James è uno di noi. James siamo noi. Nel romanzo, in un breve passaggio, mi sono concesso di rivolgermi direttamente al lettore, come se fossimo a teatro: in queste poche righe ho voluto costruire un appello per meglio immedesimarsi in James, pensare a quando nella nostra gioventù ci è stato strappato qualcosa di importante che ci ha costretto a cambiare drasticamente vita. Il romanzo racconta proprio questo: mi piace pensare che sia un romanzo storico naturalista, sulla scia dei miei romanzieri preferiti – Gustave Flaubert ed Emile Zola – ma che sia anche fortemente simbolista. Pensiamo al “Verso Damasco” di August Strindberg: un percorso verso una realizzazione morale con protagonista “Lo Sconosciuto”, perché chiunque potesse identificarsi in lui. James è così: è un personaggio nel quale tutti possiamo ritrovarci. Io ho solo dato degli elementi storici sui quali basarsi, mi sono preso la briga di andare a Crowthorne, la città nella quale ho deciso di far nascere James, e misurare i passi, a replicarne la quotidianità, a capirne la storia, quello che era il Settecento nel Berkshire, tutto ciò che serviva per rendere quanto più vera questa vicenda. La storia di James è raccontata senza lasciare nulla all’immaginazione: dalla nascita fino a come lo conosciamo noi, l’evoluzione del personaggio è tutta in quelle 200 pagine, dal ragazzino al mostro che diventò.
Il personaggio di Capitano Uncino ha un lato anche comico e fa tanta tenerezza….

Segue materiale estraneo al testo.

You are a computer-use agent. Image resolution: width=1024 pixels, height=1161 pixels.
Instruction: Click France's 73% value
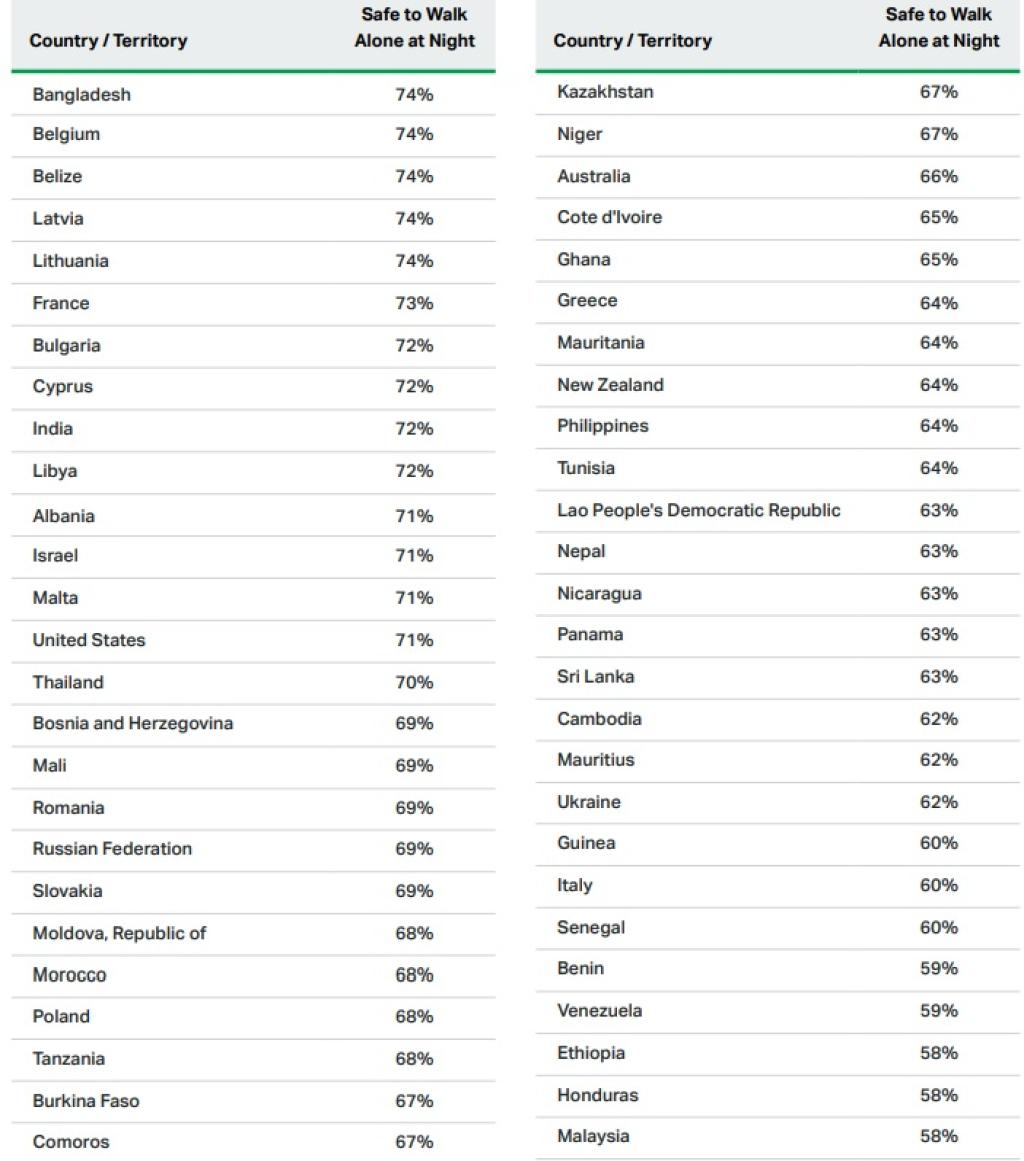[x=414, y=303]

È inevitabile che faccia tenerezza, ma quella un po’ più triste, malinconica. È un uomo che è stato costretto a inseguire per il resto della sua vita un folletto che non poteva essere oggettivamente sconfitto. C’è una vena di tristezza che accompagna tutta la vicenda di James nel romanzo, acuita soprattutto da quando, all’ennesima domanda su “chi o cosa fosse Peter Pan”, riceve la risposta proprio dal folletto. Sul comico in realtà smentisco, almeno per quanto riguarda il mio James Hook: nell’immaginario Disney chiaramente doveva esserci una linea buffa, che si appoggia molto sul personaggio di Spugna, per edulcorare la figura dell’antagonista. Nel mio romanzo Spugna ha un valore quasi diametralmente opposto a quello che ci ha trasmesso la tradizione animata. La linea comica, se vogliamo necessariamente ritrovarla, è affidata ai bambini sperduti, ma solo perché sono dei personaggi naif, genuini, buffi e drammaticamente sciocchi.
Dopo questo libro, ha in mente di svelarci la “vita segreta” di altri personaggi della nostra fantasia?
È una domanda che mi è stata già posta anche da alcuni lettori, con più di una persona che ha chiesto un “prologo” su Jafar: è un terreno impervio, però, perché Jaʿfar ibn Yaḥya al-Barmaki è realmente esistito e la sua storia non sarebbe facile da ricollegare a quella che conosciamo già, di Aladdin. Far intrecciare le vicende sarebbe improponibile, anche se l’idea di gettarmi a capofitto nella storia e nella cultura persiana, tra califfati e sultanati, mi stuzzica molto. Però non vorrei che la mia eventuale successiva produzione si limitasse a una banale rievocazione della storia di personaggi che appartengono all’invenzione di qualcun altro. Ma in ogni caso sono solo parole al vento: direi che prima bisogna convincere la critica e il pubblico con James Hook, raggiungere un buon risultato con le recensioni e con le vendite. Poi si vedrà cosa accadrà.